2. If someone does something weird but can’t explain why, accept them as long as they’re not hurting anyone else (and don’t make up stupid excuses for why their actions really hurt all of us). Be less quick to jump to “actually they are doing it out of Inherent Evil” as an explanation.
3. As per the last Henrich quote here, make use of the “laboratories of democracy” idea. Try things on a small scale in limited areas before trying them at larger scale; let different polities compete and see what happens.
4. Have less intense competitive pressure in the marketplace of ideas. Kuhn touches on how heliocentric theory had less explanatory power than geocentric theory for a while, but was tolerated anyway long enough that it was eventually able to sort itself out and become better. If good ideas are sometimes at a disadvantage in defending themselves, leave unpopular opinions alone for a while to see if they eventually become more legible. I think this might look like just being kinder and more tolerant of weirdness.
5. If someone defends a tradition that seems completely wrong and repulsive to you, try to be understanding of them even if you are right and the tradition is wrong. Traditions spent a long time evolving to be as sticky as possible in the face of contrary evidence, humans spent a long time evolving to stick to traditions as much as possible in the face of contrary evidence, and this evolution was beneficial through most of history. This sort of pressure is as hard to break (and probably as genetically-loaded) as other now-obsolete evolutionary urges like the one to binge on as much calorie-dense food as possible when it’s available (related).

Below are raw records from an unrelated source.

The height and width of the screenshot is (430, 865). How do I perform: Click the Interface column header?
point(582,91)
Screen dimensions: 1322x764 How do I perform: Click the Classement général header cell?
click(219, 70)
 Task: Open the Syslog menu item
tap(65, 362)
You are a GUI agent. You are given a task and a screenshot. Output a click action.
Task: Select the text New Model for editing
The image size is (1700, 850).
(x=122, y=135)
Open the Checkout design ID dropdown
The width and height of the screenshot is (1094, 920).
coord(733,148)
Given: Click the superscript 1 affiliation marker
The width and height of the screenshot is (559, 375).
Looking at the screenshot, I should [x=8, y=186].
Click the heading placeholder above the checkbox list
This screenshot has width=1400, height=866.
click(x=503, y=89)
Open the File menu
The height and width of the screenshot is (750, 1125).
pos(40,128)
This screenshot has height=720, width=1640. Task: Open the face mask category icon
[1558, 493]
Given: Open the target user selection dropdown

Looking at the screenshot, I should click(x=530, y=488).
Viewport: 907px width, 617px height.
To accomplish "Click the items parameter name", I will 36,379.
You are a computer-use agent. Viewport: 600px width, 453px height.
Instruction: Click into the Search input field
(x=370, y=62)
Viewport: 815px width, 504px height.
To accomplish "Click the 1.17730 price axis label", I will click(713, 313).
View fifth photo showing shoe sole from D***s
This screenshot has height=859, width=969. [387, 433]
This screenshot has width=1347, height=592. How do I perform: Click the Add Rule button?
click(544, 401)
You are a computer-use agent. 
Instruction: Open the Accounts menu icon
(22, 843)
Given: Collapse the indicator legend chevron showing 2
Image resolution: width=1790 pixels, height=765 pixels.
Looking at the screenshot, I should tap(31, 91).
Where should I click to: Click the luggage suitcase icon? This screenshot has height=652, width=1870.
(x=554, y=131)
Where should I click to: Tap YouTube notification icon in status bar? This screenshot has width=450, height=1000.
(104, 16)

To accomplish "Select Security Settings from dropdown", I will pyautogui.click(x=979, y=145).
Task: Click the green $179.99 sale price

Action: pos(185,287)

6. Having done all that, and working as gingerly and gradually as you can, you should still try to improve on traditions that seem obsolete or improvable.
7. Cultural evolution does not provide evidence that traditions are ethical. Like biological evolution, cultural evolution didn’t even try to create ethical systems. It tried to create systems that were good at spreading. Plausibly many cultures converged on eating meat because it was a good source of calories and nutrients. But if you think it violates animals’ rights, cultural evolution shouldn’t convince you otherwise – there’s no reason cultural evolution should price animal suffering into its calculations. (related).
Finally: some people have interpreted this series of posts as a renunciation of rationality, or an admission that rationality is bad. It isn’t. Rationality isn’t (or shouldn’t be) the demand that every opinion be legible and we throw out cultural evolution. Rationality is the art of reasoning correctly. I don’t know what the optimal balance between what-seems-right-to-us vs. tradition should be. But whatever balance we decide on, better correlating “what seems right to us” with “what is actually true” will lead to better results. If we’re currently abysmal at this task, that only adds urgency to figuring out where we keep going wrong and how we might go less wrong, both as individuals and as a community.